§ THE PROBLEM: Once you have located the line containing "Click the 数据归因 attribution link" in the material below, return it exactly along with each line after it through the line containing "Select the Minne".

§ DATASET ENTRIES:
╔══
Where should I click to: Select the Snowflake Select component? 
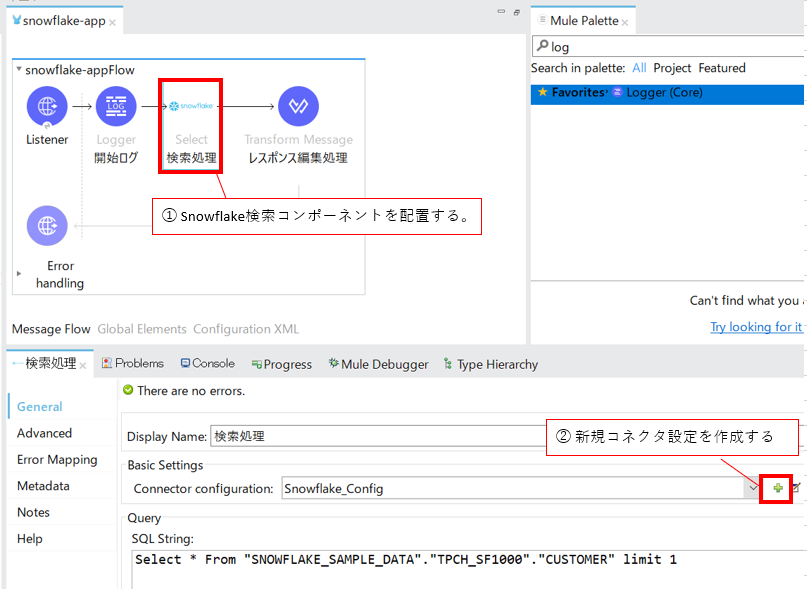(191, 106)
╚══
╔══
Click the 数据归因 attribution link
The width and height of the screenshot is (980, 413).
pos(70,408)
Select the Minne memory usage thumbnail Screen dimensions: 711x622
╚══
§ EXERCISE RESPONSE:
Click the 数据归因 attribution link
The width and height of the screenshot is (980, 413).
pos(70,408)
Select the Minne memory usage thumbnail Screen dimensions: 711x622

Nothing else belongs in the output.